两个题 就是氧化还原那块的~第一个An organic compound contains carbon,hydroge

两个题
就是氧化还原那块的~第一个An organic compound contains carbon,hydrogen,and sulfur.A sample of it with a mass of 1.886 g was burned in oxygen to give gaseous CO2,H2O,and SO2.These gases were passed through 313.3 mL of an acidified 0.0200 M KMnO4 solution,which caused the SO2 to be oxidized to SO42-.Only part of the available KMnO4 was reduced to Mn2+.Next,31.33 mL of 0.0300 M SnCl2 was added to 31.33 a mL portion of this solution,which still contained unreduced KMnO4.There was more than enough added SnCl2 to cause all of the remaining MnO4- in the 31.33 mL portion to be reduced to Mn2+.The excess Sn2+ that still remained after the reaction was then titrated with 0.0100 M KMnO4,requiring 0.02242 L of the KMnO4 solution to reach the end point.Based upon all this data,the the percentage of sulfur in the original sample of the organic compound that had been burned is %.

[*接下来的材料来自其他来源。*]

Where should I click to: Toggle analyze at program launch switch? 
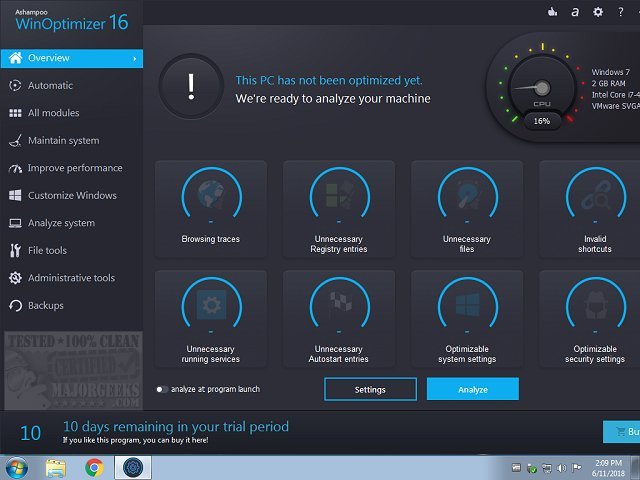pyautogui.click(x=162, y=389)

第二个Solder is an alloy containing the metals tin and lead.A particular sample of this alloy weighing 1.50 g was dissolved in acid.All the tin was then converted to the +2 oxidation state.Next,it was found that 0.368 g of Na2Cr2O7 was required to oxidize the Sn2+ to Sn4+ in an acidic solution.In the reaction the chromium was reduced to Cr3+ ion.

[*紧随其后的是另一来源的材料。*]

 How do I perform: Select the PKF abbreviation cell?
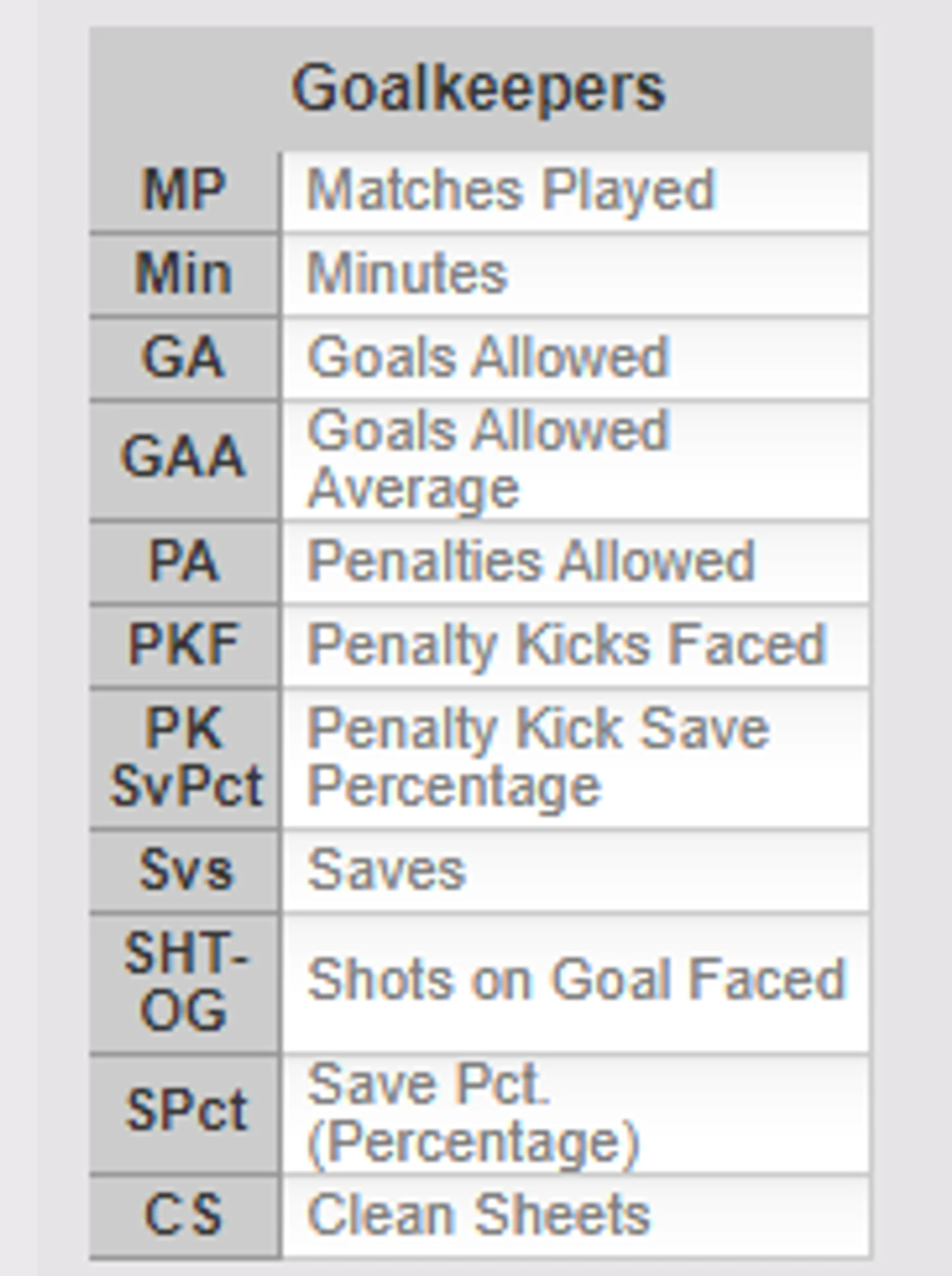point(185,644)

Write a balanced net ionic equation for the reaction between Sn2+ and Cr2O72- in an acidic solution.

1.题目翻译：
①某有机物含有C、H、S元素.质量为1.886g的样品在氧气中燃烧,生成CO2,H2O和SO2.
②这些气体被通入313.3ml浓度为0.0200mol/L的酸性KMnO4溶液,使得SO2被氧化为SO4 2-,同时一部分KMnO4被还原为Mn 2+.
③然后将向31.33ml的剩余溶液样品（仍含有未被还原的KMnO4）中加入31.33ml浓度为0.0300mol/L的SnCl2溶液,其中的SnCl2为过量,足以将剩余的KMnO4全部还原为Mn 2+.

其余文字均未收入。